⑥ 動物の生体防御に関わる分子機構の解明

課題名 ⑥ 動物の生体防御に関わる分子機構の解明
課題番号 2012020467
研究機関名 農業生物資源研究所
研究分担 木谷 裕
竹澤 俊明
竹之内 敬人
佐藤 充
協力分担関係 (社)農林水産・食品産業技術振興協会
(独)農業・食品産業技術総合研究機構
国立大学法人東北大学
全農畜産サービス(株)
(独)家畜改良センター
宮城県畜産試験場
静岡県畜産技術研究所
千葉県畜産総合研究センター
徳島県立農林水産総合技術支援センター
岐阜県畜産研究所
研究期間 -4
年度 2012
摘要 1.肝臓特異的な組織マクロファージであるクッパー細胞は、異物認識や免疫応答の誘導など重要な生体防御機能を担っている。我々はこれまでに、肝細胞の混合培養系においてクッパー細胞を増殖させた後、付着性の高いクッパー細胞のみを簡易に繰り返して回収する新しい方法を開発した。24年度はその方法をブタの肝臓に適用して、約2~3週間にわたり、肝実質細胞の混合培養フラスコからマクロファージ様細胞を繰り返して採取できた。単離された細胞についてマクロファージ特異的モノクローナル抗体による染色、蛍光ラテックスビーズの貪食やリポポリサッカライド(LPS)刺激による各種炎症性サイトカインの産生など、クッパー細胞の特性が確認された。本手法により得られたクッパー細胞を用いて、ブタの生体防御機能に関わる細胞・分子機構の解明が進むと期待される。

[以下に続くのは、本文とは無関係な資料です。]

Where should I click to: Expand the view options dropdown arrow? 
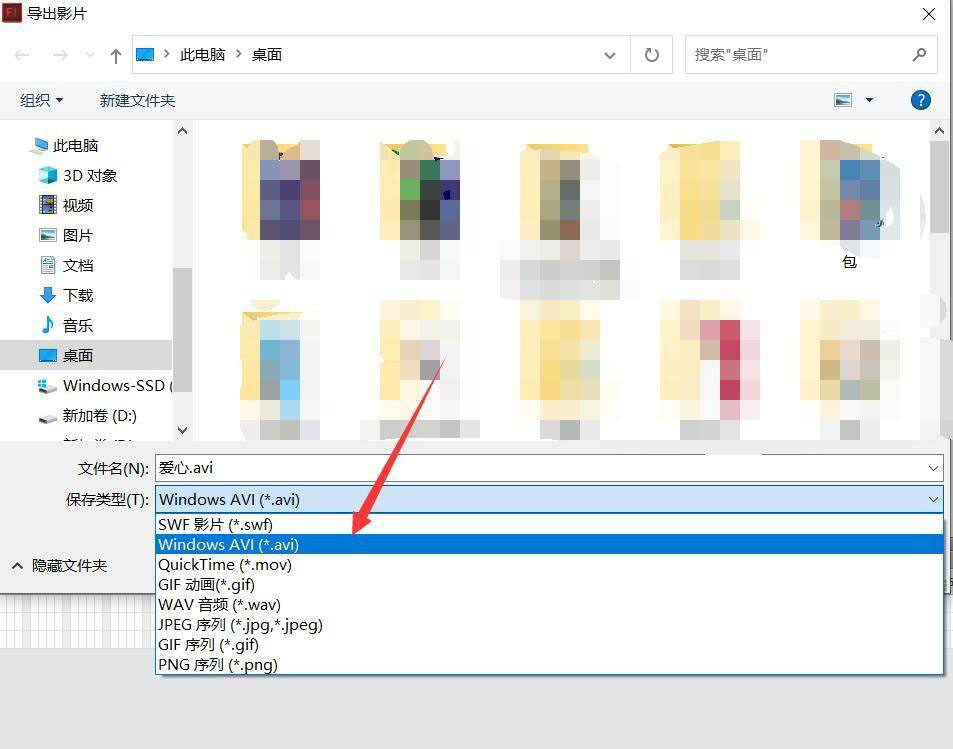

2.免疫シグナル伝達に重要な役割を果たすアダプター分子WASPの機能を解明するため、マウス・マクロファージにおいてWASP-N末端ドメインに会合する分子を探索した結果、LPS-TLR4シグナル伝達系で働くチロシンキナーゼBtkのSH3ドメインが同定された。WASP-N末端ドメイン特異的一本鎖抗体(scFv)を発現するトランスジェニックマウスを用いた解析から、マクロファージにおいてWASPはBtkとが相互作用し、LPSシグナル伝達系において重要な役割を果たしていることが明らかとなった。

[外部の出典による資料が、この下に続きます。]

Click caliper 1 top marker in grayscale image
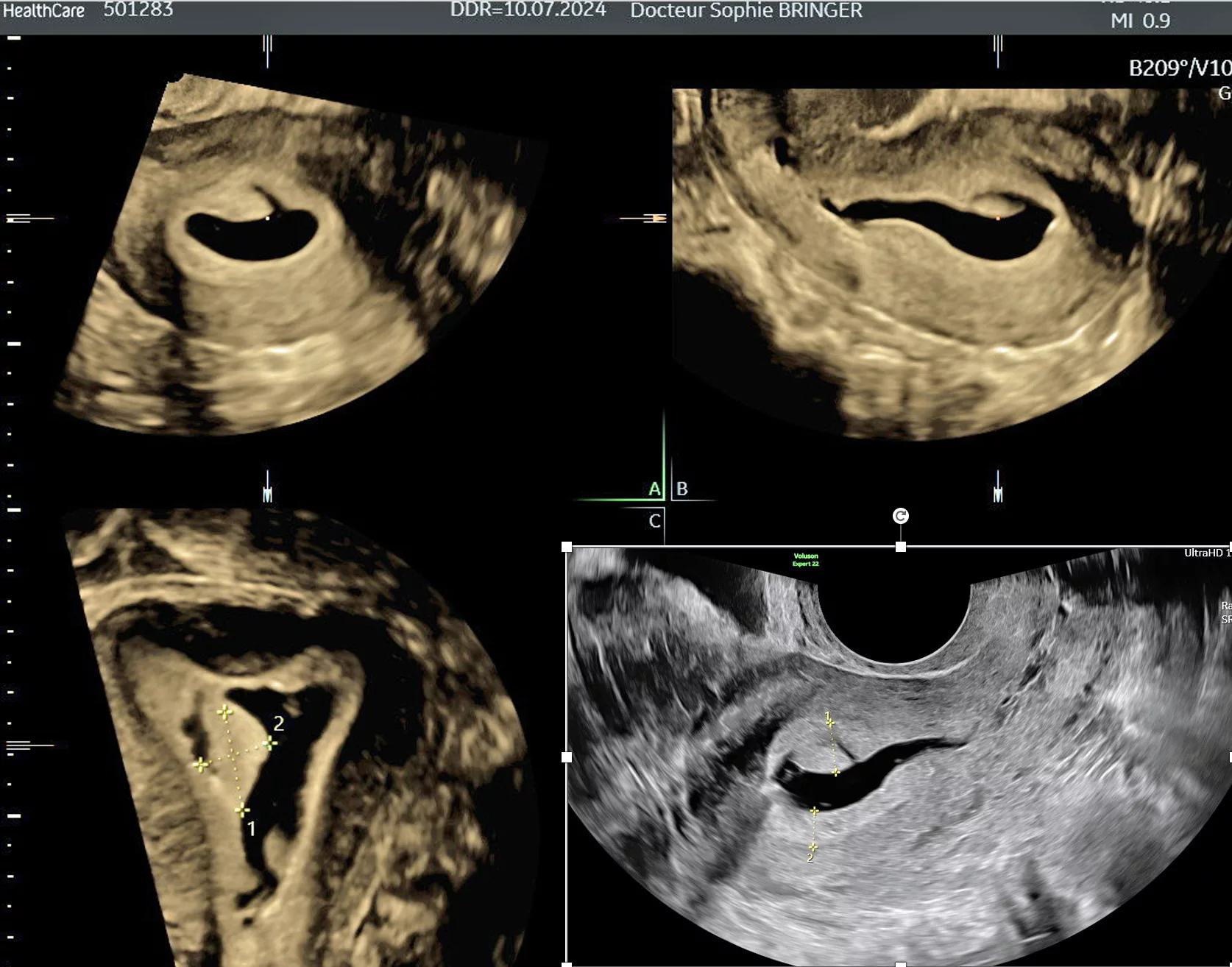Image resolution: width=1232 pixels, height=967 pixels. tap(830, 723)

3.WASPに対する一本鎖抗体と絹フィブロインL鎖とを直接融合したシルクタンパク質(アフィニティーシルク)を、トランスジェニックカイコ技術を利用して作出した。これらのシルクパウダーを利用した免疫沈降により、マウスのマクロファージから標的タンパク質WASPを細胞抽出液から特異的に精製することができた(新機能素材研究開発ユニットとの共同研究)。この技術を用いて、より安価で、より安定な新しいアフィニティー精製用担体の開発が期待される。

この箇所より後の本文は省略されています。